Une version plus sociale du revenu de base se concentre plutôt sur la condition des individus et les moyens qu’il a d’affronter le chômage. Le revenu de base n’est plus perçu comme un instrument au service du marché mais un remède à ses dysfonctionnements. Face à l’improbabilité d’un retour prochain du plein emploi, il permet de lutter contre l’abaissement du niveau de vie et la violence sociale et symbolique  causée par le chômage.

La version marxiste, proche de celle-ci, évoquait l’avènement d’une société ou le travail serait tout entier assuré par des machines, seules pourvoyeuses de richesses. L’ensemble de l’humanité sortirait ainsi de la condition salariale et les richesses, créées mécaniquement, seraient reversées sous la forme d’allocations universelles.

Revenu universel ou diminution du temps de travail ?

Qu’il donne du cash aux individus dans son versant libéral, ou les protège des méfaits du marché dans sa version marxiste, le revenu de base ne règle en rien le problème primaire de l’emploi. De façon caricaturale, on pourrait aller jusqu’à dire qu’il contribue à garder un niveau élevé de chômage, créant « des générations d’inactifs ».

En outre et de manière paradoxale, le revenu de base pourrait contribuer à creuser les inégalités socioéconomiques. Avec l’assurance d’obtenir une allocation universelle, des pressions à la baisse sur les salaires sont à craindre. Le projet finlandais ne déroge pas à cette logique  : le gouvernement espère encourager la population à accepter plus facilement des petits emplois plus précaires, à temps partiel et moins bien payés. Le revenu universel risque donc d’accentuer le rapport de domination entre employeurs et employés au détriment des seconds.

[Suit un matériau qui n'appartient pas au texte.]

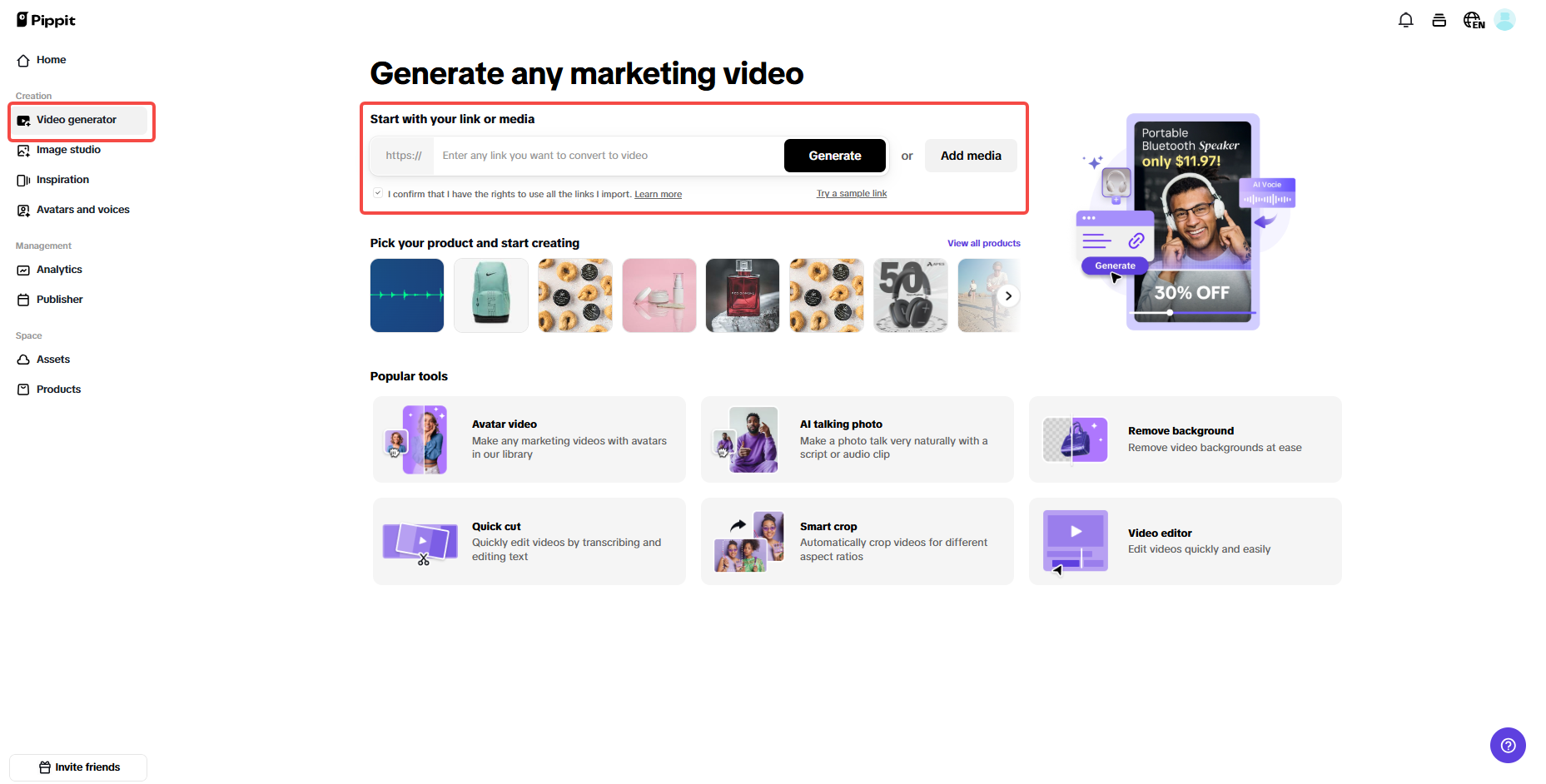Open the Products section
Screen dimensions: 1546x784
pos(23,389)
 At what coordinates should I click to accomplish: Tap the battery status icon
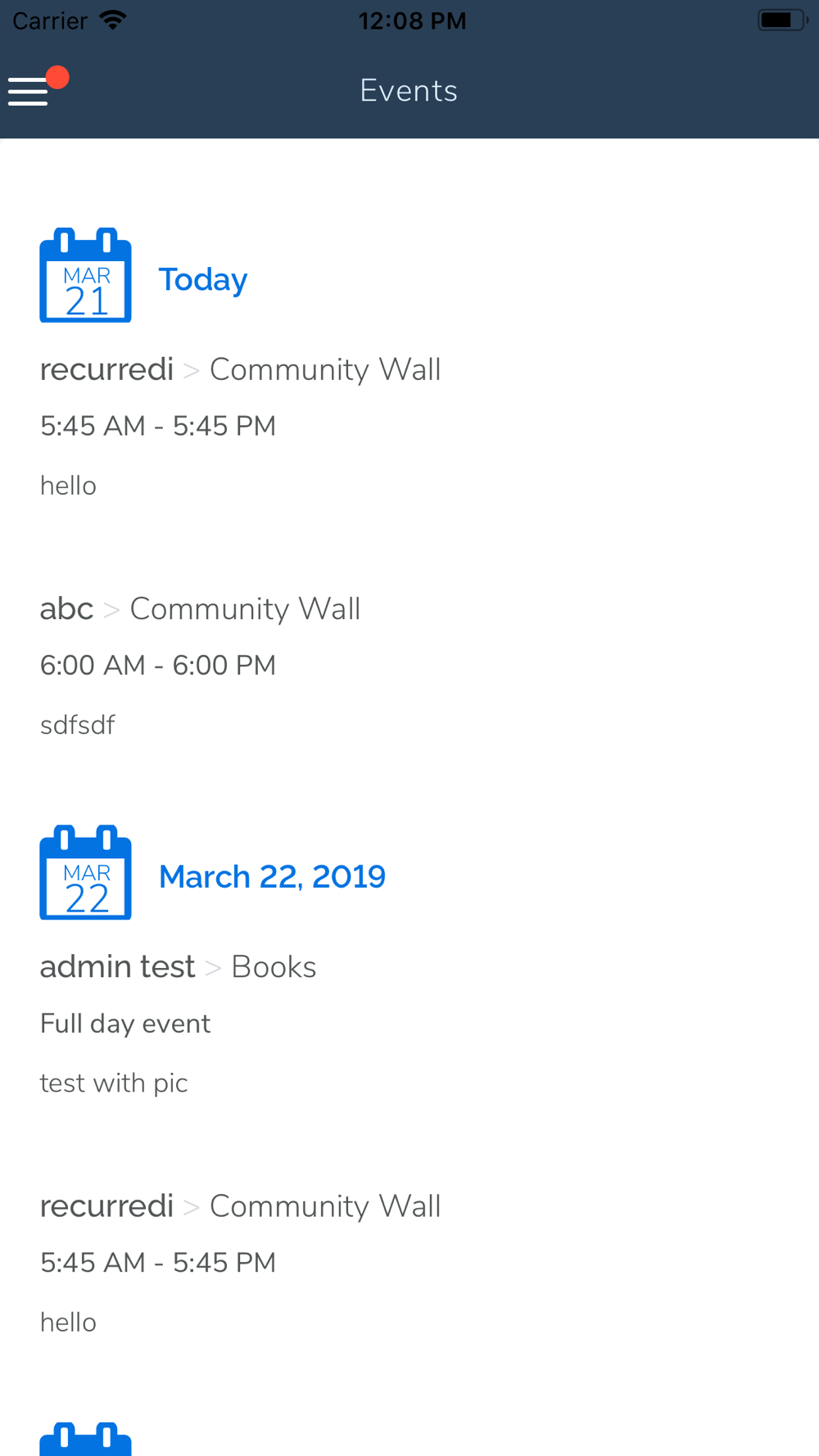tap(781, 20)
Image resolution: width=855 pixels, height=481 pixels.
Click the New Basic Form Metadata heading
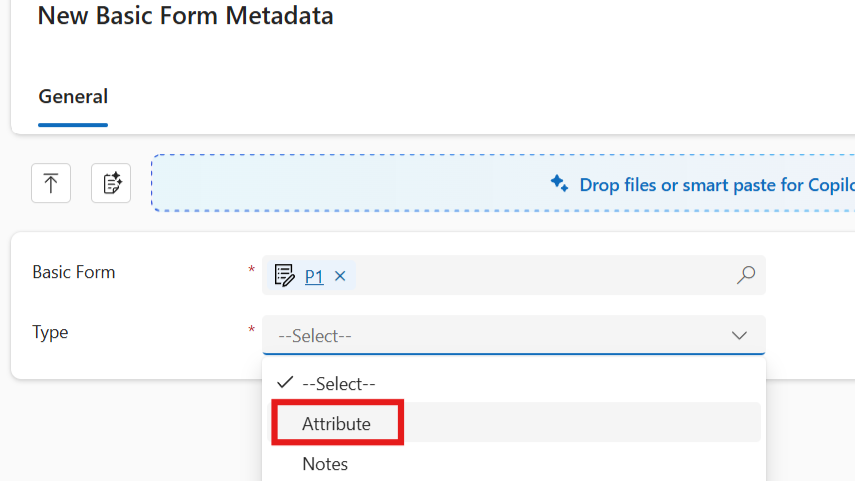tap(186, 16)
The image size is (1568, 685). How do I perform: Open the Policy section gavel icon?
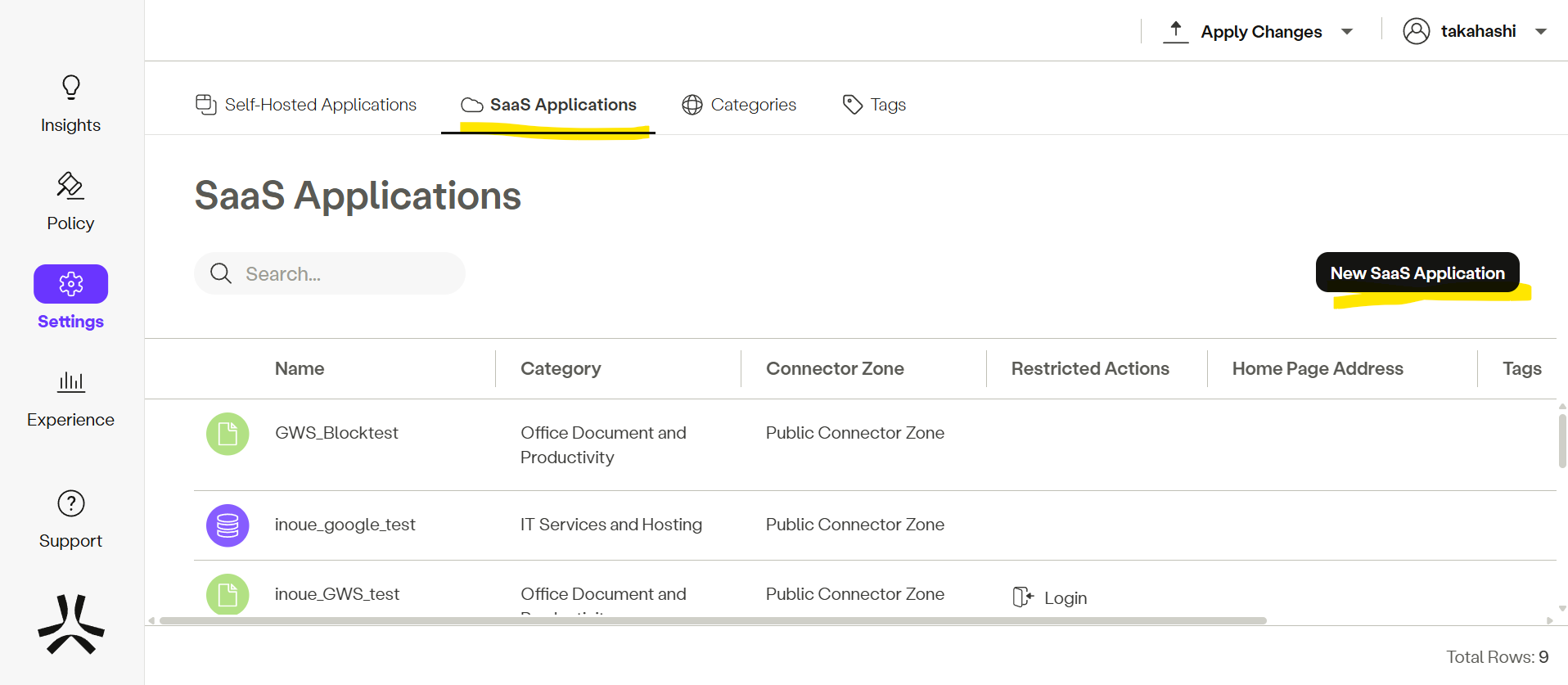[x=70, y=186]
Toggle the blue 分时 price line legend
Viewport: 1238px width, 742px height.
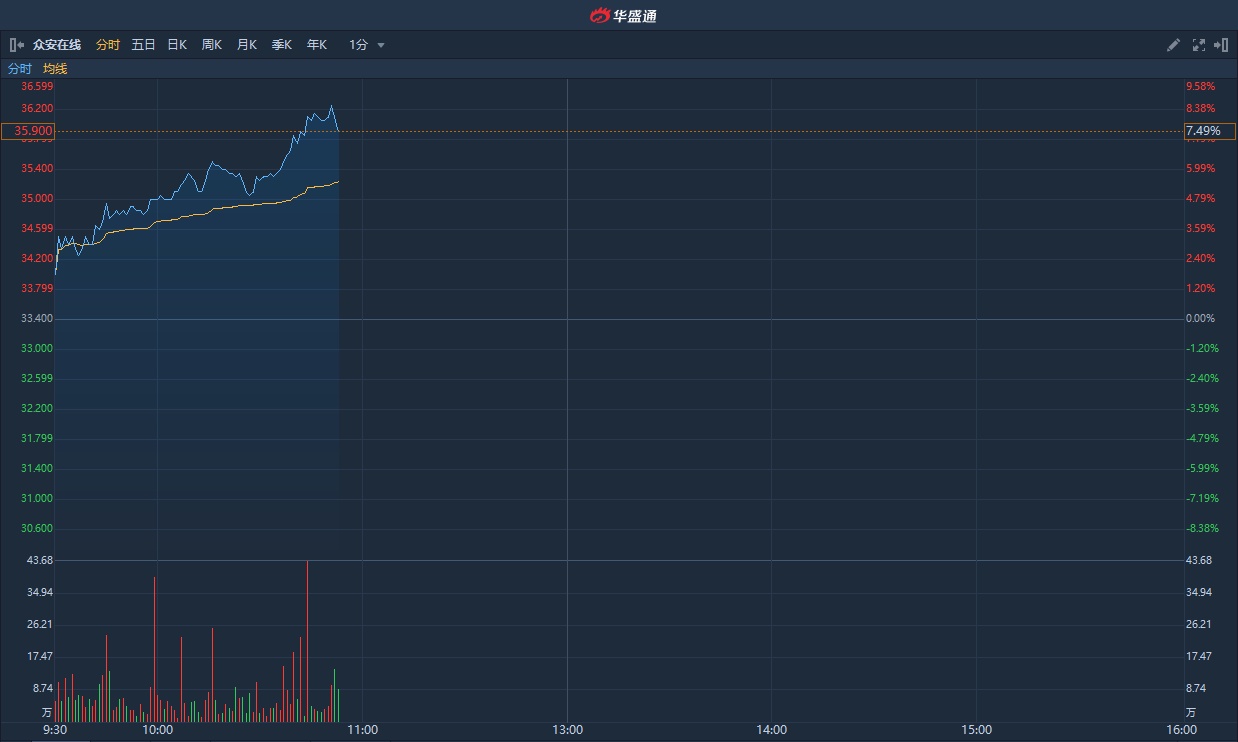(20, 69)
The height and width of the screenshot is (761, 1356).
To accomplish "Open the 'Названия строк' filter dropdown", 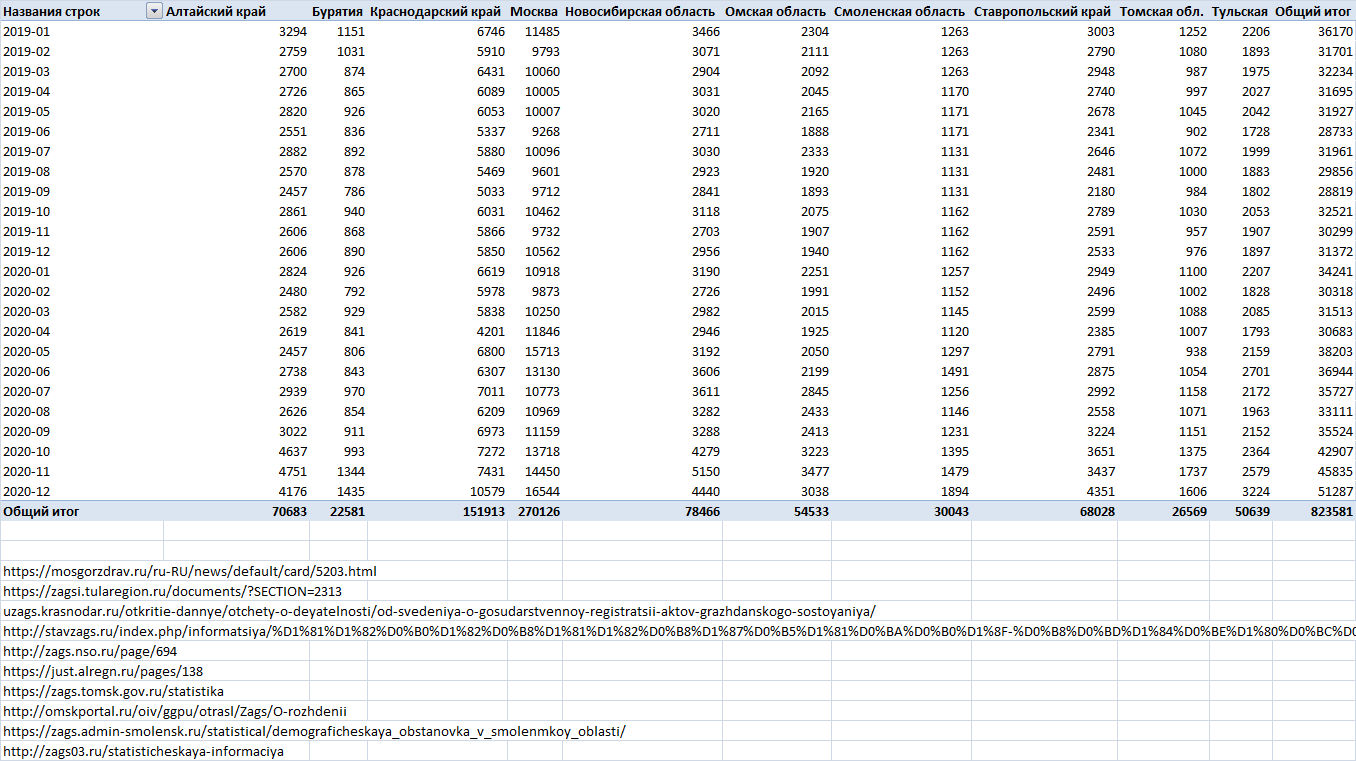I will click(x=154, y=11).
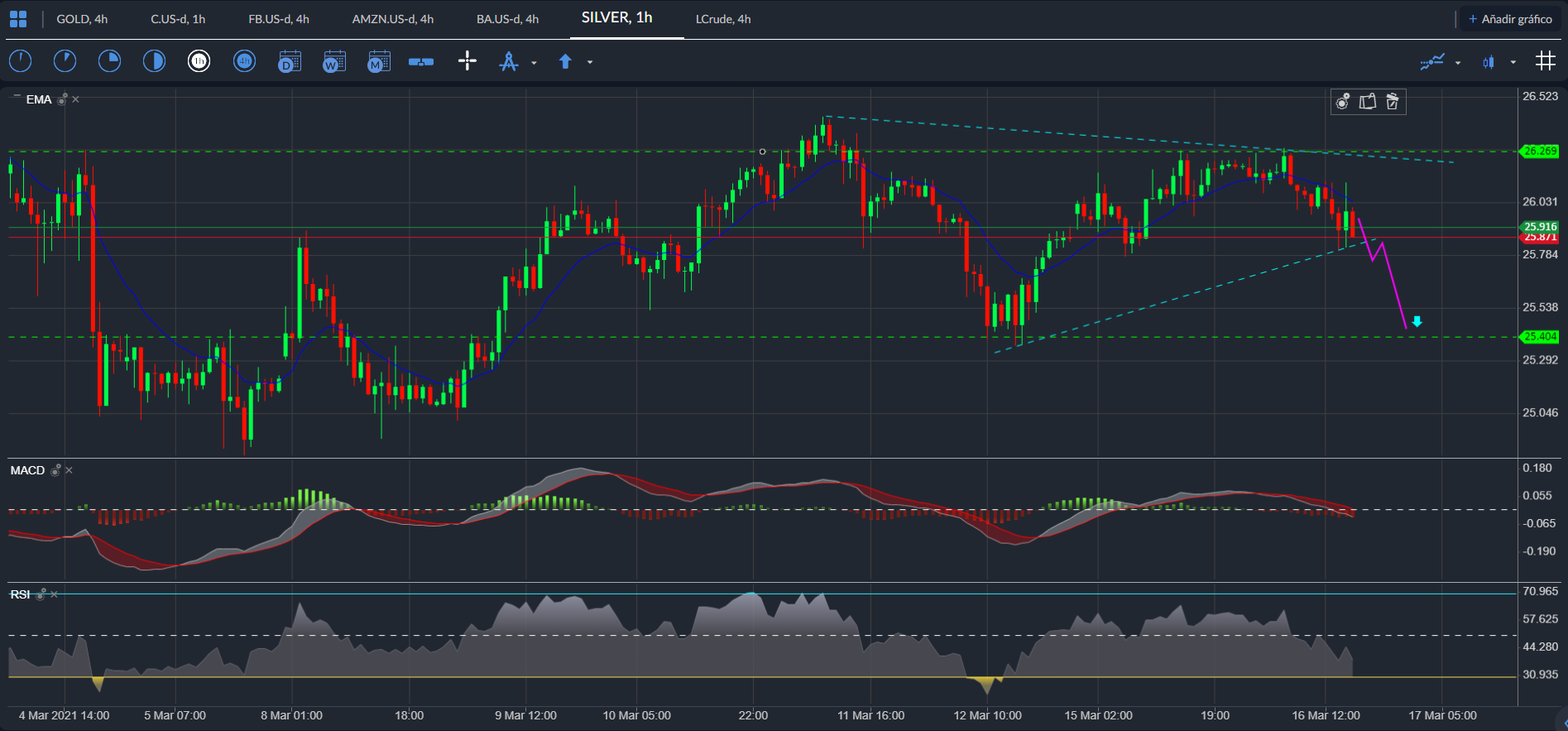Open the chart layout grid icon

[x=18, y=19]
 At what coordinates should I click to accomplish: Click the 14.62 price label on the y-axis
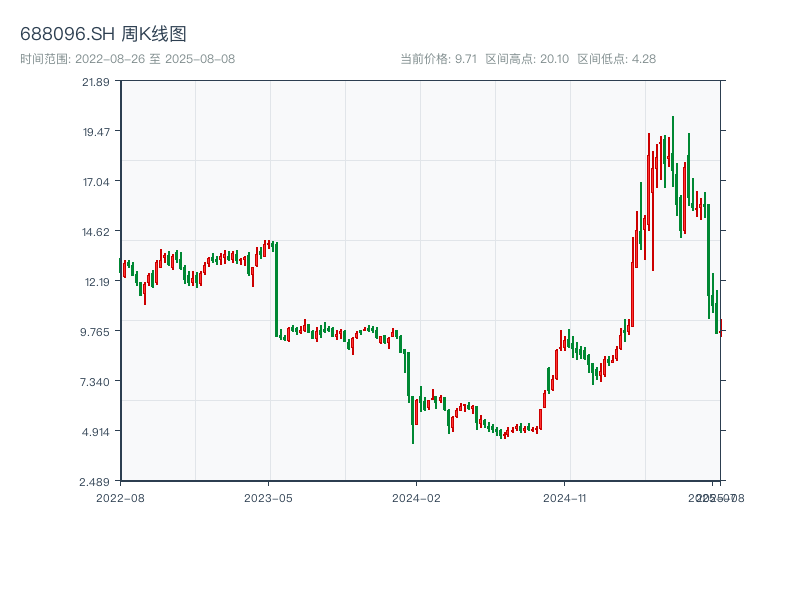pyautogui.click(x=96, y=232)
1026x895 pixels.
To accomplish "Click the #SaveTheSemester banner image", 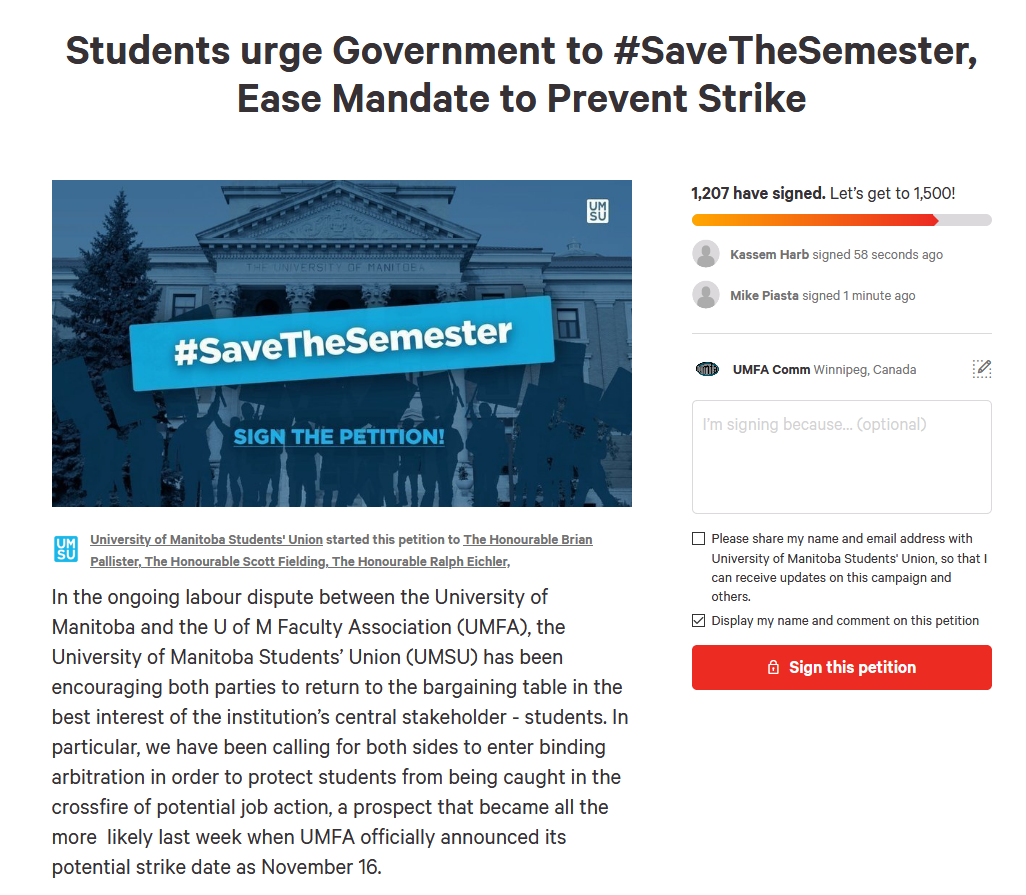I will (342, 343).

De plus, cela joue un rôle dans l'augmentation de la quantité de monnaie en circulation, l’un des facteurs clefs de la dernière crise. S’il a la vertu de redonner du pouvoir d’achat à ceux qui en manquent, le revenu de base s’inscrit dans une logique consumériste peu en accord avec l’autre grand combat planétaire, celui de la protection de l’environnement. Celui-ci semble de plus en plus incompatible avec l’idéologie économique dominante qui repose sur la croissance économique.

Le revenu de base offre une relative sécurité face à l’extrême pauvreté. Encore faut-il que son niveau soit en adéquation avec le coût de la vie local. En effet, les différents partis finlandais ont du mal à s’accorder sur ce point puisque les verts prônaient une allocation de 400€ par mois environ, l’Alliance de gauche 600€ et les libéraux 800 à 1000€. Enfin, une refonte du marché du travail qui permettrait de garantir une activité à tous sans pour autant augmenter le nombre d’emplois précaires, comme on l’observe au Royaume Uni, ni anéantir tout effort environnemental rendu chimérique par l’idéologie de la croissance, paraît de plus en plus nécessaire. Une réduction du temps de travail, ou l’instauration d’un salaire à vie et non d’un revenu – le salaire se rattachant toujours à un travail, même s’il n’est pas rattaché à un emploi – pourraient aller en ce sens.